How to complete this task – Here is the task for the records below: repeat exactly the lines from the one with "Support (300, 2153)" to the one with "Peinture dessous de toit 64", both included, and nothing else.
•••••
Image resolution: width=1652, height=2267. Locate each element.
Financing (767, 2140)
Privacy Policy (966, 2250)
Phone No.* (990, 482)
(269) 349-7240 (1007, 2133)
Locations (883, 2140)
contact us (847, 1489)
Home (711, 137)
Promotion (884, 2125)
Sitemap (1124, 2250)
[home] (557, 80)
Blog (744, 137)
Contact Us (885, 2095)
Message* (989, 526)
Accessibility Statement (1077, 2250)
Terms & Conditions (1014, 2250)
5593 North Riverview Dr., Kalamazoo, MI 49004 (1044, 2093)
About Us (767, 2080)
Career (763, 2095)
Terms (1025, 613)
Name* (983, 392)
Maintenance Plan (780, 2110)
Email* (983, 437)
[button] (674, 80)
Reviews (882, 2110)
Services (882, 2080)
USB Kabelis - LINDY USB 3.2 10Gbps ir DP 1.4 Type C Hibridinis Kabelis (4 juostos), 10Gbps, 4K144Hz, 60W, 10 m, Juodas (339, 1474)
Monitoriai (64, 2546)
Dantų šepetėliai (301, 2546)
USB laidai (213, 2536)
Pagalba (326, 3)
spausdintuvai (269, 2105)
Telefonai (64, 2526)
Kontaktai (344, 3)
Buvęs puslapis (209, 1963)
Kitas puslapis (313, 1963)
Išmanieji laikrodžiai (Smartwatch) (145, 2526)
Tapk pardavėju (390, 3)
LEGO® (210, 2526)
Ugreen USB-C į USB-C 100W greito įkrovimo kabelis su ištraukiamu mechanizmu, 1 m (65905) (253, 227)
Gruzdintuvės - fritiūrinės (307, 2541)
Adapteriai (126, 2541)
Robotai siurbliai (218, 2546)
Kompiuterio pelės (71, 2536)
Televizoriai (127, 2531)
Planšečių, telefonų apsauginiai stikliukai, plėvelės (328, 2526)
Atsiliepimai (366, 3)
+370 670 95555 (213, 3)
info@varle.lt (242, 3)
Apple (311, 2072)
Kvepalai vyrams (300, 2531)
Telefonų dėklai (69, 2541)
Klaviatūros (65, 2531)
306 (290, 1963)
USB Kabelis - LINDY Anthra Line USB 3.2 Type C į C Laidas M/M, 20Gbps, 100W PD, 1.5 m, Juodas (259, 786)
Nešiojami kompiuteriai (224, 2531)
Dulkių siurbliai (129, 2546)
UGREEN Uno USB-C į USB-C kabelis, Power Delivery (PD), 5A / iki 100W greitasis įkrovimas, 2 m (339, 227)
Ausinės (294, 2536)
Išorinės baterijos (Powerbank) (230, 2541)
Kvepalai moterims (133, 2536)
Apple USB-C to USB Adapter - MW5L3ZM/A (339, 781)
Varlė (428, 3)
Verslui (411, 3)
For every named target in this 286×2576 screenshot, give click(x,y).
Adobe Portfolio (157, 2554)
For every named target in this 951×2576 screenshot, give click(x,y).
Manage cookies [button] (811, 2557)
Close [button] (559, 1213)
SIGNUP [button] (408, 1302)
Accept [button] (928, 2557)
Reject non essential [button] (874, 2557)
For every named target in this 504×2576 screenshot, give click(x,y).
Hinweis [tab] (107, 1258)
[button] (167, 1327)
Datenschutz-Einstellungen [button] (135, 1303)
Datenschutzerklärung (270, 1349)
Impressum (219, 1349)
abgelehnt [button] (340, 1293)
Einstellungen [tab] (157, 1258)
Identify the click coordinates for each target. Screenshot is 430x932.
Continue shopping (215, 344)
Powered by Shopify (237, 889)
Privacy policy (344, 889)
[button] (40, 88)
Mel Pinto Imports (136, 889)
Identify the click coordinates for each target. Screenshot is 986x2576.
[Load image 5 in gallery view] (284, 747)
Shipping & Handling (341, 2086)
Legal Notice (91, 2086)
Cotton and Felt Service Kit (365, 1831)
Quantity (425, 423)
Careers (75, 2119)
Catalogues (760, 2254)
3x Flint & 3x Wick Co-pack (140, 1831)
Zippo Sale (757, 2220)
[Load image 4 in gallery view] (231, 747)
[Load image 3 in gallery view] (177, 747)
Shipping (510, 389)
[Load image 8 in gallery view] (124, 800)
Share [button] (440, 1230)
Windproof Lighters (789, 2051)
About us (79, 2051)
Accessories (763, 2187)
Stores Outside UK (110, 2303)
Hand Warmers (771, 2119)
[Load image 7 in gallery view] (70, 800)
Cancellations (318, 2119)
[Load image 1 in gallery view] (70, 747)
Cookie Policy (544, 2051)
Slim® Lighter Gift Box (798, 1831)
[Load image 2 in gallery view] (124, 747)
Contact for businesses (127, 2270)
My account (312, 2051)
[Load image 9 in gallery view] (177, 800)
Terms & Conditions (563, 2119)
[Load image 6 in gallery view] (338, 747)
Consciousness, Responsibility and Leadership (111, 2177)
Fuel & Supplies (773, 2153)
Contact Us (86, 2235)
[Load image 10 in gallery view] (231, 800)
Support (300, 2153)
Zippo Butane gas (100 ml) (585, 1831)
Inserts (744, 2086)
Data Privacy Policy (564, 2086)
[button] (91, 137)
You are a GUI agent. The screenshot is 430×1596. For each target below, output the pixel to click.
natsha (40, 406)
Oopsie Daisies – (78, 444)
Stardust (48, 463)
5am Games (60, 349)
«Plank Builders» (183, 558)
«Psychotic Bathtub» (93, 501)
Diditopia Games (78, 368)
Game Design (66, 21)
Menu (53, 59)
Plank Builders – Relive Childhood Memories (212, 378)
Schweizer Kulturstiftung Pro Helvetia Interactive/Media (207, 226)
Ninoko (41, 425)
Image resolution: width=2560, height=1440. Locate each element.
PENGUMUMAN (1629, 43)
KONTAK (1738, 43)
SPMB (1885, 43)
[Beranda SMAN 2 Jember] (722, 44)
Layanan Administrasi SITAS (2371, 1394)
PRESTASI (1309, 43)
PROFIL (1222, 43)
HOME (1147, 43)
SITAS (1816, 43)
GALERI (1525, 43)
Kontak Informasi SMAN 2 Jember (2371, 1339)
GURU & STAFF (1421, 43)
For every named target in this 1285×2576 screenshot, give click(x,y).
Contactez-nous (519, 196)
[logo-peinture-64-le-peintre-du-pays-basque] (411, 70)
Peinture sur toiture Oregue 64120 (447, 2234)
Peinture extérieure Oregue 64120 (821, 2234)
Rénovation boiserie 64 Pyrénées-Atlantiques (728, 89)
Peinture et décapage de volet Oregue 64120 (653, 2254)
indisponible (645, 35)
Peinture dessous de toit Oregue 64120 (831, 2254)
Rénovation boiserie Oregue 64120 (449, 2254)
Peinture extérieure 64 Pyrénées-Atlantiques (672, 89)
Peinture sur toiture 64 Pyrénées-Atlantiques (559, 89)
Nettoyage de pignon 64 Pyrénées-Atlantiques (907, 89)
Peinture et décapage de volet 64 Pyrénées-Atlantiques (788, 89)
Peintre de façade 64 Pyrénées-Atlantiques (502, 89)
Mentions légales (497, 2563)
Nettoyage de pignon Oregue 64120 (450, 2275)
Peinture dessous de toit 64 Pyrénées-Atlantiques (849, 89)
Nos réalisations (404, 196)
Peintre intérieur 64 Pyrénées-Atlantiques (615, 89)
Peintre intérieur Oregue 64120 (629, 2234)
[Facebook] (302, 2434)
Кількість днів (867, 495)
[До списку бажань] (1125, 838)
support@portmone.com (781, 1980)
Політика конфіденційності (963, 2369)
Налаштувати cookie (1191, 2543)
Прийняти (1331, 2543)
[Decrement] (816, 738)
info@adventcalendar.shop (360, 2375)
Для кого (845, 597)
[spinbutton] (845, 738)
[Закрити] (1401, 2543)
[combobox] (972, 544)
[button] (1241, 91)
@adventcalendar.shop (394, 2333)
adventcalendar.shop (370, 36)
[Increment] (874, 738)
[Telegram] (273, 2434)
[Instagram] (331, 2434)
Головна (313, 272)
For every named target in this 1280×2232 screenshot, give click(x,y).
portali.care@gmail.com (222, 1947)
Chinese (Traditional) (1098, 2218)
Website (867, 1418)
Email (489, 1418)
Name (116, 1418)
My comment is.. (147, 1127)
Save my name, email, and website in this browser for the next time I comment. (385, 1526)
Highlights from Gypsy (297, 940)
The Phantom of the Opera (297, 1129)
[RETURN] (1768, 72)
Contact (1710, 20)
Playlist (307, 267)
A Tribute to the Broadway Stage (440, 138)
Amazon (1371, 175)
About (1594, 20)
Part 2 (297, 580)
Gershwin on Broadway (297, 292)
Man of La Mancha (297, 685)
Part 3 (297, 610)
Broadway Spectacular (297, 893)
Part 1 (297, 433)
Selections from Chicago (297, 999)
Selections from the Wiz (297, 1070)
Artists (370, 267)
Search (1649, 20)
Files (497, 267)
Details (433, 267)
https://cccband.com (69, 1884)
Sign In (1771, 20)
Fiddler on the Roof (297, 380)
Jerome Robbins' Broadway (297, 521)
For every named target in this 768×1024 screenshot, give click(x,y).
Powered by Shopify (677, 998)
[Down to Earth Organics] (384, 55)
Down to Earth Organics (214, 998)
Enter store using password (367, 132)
•••••
Task response –
Support (300, 2153)
Zippo Butane gas (100 ml) (585, 1831)
Inserts (744, 2086)
Data Privacy Policy (564, 2086)
[button] (91, 137)
You are a GUI agent. The screenshot is 430×1596. For each target below, output the pixel to click.
natsha (40, 406)
Oopsie Daisies – (78, 444)
Stardust (48, 463)
5am Games (60, 349)
«Plank Builders» (183, 558)
«Psychotic Bathtub» (93, 501)
Diditopia Games (78, 368)
Game Design (66, 21)
Menu (53, 59)
Plank Builders – Relive Childhood Memories (212, 378)
Schweizer Kulturstiftung Pro Helvetia Interactive/Media (207, 226)
Ninoko (41, 425)
Image resolution: width=2560, height=1440. Locate each element.
PENGUMUMAN (1629, 43)
KONTAK (1738, 43)
SPMB (1885, 43)
[Beranda SMAN 2 Jember] (722, 44)
Layanan Administrasi SITAS (2371, 1394)
PRESTASI (1309, 43)
PROFIL (1222, 43)
HOME (1147, 43)
SITAS (1816, 43)
GALERI (1525, 43)
Kontak Informasi SMAN 2 Jember (2371, 1339)
GURU & STAFF (1421, 43)
For every named target in this 1285×2576 screenshot, give click(x,y).
Contactez-nous (519, 196)
[logo-peinture-64-le-peintre-du-pays-basque] (411, 70)
Peinture sur toiture Oregue 64120 (447, 2234)
Peinture extérieure Oregue 64120 (821, 2234)
Rénovation boiserie 64 Pyrénées-Atlantiques (728, 89)
Peinture et décapage de volet Oregue 64120 (653, 2254)
indisponible (645, 35)
Peinture dessous de toit Oregue 64120 (831, 2254)
Rénovation boiserie Oregue 64120 (449, 2254)
Peinture extérieure 64 Pyrénées-Atlantiques (672, 89)
Peinture sur toiture 64 Pyrénées-Atlantiques (559, 89)
Nettoyage de pignon 64 Pyrénées-Atlantiques (907, 89)
Peinture et décapage de volet 64 Pyrénées-Atlantiques (788, 89)
Peintre de façade 64 Pyrénées-Atlantiques (502, 89)
Mentions légales (497, 2563)
Nettoyage de pignon Oregue 64120 (450, 2275)
Peinture dessous de toit 64 Pyrénées-Atlantiques (849, 89)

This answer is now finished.